Outbound connections using the new native Node.js runtime

I’m trying to connect to web services running inside our companies internal network, and my understanding so far is that forge apps can run under a really big CIDR range (the whole AWS network), which has made in infeasible for us to allow incoming traffic from Forge into our network.
I’ve been testing out the new native Node.js runtime, and vaguely understood that it uses an “outbound proxy” which could potentially mean that from the perspective of our companies web services, the incoming traffic from Forge originates from a much smaller CIDR range (specific to the outbound proxy only), which would make it less of a security concern for us to allow the incoming traffic into our network.

Am I on the right path here? I’m not even sure about that, I’m simply hoping that we can connect to the services running inside our network, from Forge, without having to enable traffic from a huge range of IP addresses.

Can someone explain the “outbound proxy” entity that is mentioned in the docs for the new runtime?

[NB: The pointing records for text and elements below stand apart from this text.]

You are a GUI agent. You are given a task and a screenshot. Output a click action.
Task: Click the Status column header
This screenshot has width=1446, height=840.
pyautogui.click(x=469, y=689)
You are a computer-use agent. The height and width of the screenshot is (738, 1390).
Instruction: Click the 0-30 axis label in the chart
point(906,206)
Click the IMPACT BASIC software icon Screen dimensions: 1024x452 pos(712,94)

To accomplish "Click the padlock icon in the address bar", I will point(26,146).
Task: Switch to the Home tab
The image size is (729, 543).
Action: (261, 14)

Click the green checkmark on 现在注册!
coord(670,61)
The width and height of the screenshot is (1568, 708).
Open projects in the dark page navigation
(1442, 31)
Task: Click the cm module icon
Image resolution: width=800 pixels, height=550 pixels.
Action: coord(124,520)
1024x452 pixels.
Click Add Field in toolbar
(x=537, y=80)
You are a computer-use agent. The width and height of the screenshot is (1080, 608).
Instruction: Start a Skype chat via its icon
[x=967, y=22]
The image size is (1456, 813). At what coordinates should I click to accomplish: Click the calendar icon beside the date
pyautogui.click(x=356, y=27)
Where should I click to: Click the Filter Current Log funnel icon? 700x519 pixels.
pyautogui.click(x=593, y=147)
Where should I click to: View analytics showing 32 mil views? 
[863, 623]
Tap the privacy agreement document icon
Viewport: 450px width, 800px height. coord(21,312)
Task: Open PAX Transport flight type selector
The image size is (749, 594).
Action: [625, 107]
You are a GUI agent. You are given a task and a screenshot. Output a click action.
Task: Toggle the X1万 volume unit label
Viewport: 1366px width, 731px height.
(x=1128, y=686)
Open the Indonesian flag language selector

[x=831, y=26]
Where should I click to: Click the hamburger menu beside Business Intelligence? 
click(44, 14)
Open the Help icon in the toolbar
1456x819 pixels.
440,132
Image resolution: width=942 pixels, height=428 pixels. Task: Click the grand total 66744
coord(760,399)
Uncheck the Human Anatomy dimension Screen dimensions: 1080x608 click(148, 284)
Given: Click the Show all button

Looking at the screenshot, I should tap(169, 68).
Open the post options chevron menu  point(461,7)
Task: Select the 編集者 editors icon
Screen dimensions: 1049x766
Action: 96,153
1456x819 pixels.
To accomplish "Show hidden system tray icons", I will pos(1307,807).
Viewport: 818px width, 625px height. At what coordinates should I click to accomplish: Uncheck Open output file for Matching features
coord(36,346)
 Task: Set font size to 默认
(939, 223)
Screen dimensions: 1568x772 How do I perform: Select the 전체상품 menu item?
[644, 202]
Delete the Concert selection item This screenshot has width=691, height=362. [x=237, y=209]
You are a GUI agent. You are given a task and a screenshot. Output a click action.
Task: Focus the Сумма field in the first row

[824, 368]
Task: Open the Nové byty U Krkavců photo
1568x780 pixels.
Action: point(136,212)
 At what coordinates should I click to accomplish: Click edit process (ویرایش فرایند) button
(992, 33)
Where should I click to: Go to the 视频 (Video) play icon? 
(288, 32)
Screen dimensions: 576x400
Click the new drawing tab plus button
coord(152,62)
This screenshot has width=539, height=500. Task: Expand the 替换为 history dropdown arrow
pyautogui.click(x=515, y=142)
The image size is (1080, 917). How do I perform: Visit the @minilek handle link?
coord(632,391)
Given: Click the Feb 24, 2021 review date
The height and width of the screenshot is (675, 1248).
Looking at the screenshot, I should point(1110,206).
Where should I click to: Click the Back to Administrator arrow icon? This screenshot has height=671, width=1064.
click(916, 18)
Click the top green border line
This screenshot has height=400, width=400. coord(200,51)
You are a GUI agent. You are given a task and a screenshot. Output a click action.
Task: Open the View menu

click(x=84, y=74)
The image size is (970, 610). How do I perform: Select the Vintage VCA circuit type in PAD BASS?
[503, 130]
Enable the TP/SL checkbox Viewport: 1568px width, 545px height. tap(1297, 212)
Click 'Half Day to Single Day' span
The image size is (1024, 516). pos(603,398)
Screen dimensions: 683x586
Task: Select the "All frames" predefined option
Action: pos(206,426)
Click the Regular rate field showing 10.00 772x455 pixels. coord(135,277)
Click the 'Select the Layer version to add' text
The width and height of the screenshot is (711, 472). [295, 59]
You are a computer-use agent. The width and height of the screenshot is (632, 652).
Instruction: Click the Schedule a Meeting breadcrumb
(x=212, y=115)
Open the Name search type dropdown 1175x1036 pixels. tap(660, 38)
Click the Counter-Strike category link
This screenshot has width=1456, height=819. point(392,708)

Does it enable something like I’ve described above, and if so, how can I enable it (perhaps it is enabled by default soon as I start using the new native runtime?), and how can I figure out the IP addresses that we’d have to allow traffic from to enable connections from Forge through the outbound proxy and into our network?



Hi @SdsBjrkJnsdttir,

Not sure if it’s too late to reply but here’s the doc where you can find the IP list: https://developer.atlassian.com/platform/forge/runtime-reference/native-nodejs-runtime/#ip-address-range-changes-for-outgoing-connections

And yes, it’s enabled by default once your app is deployed with the new native runtime.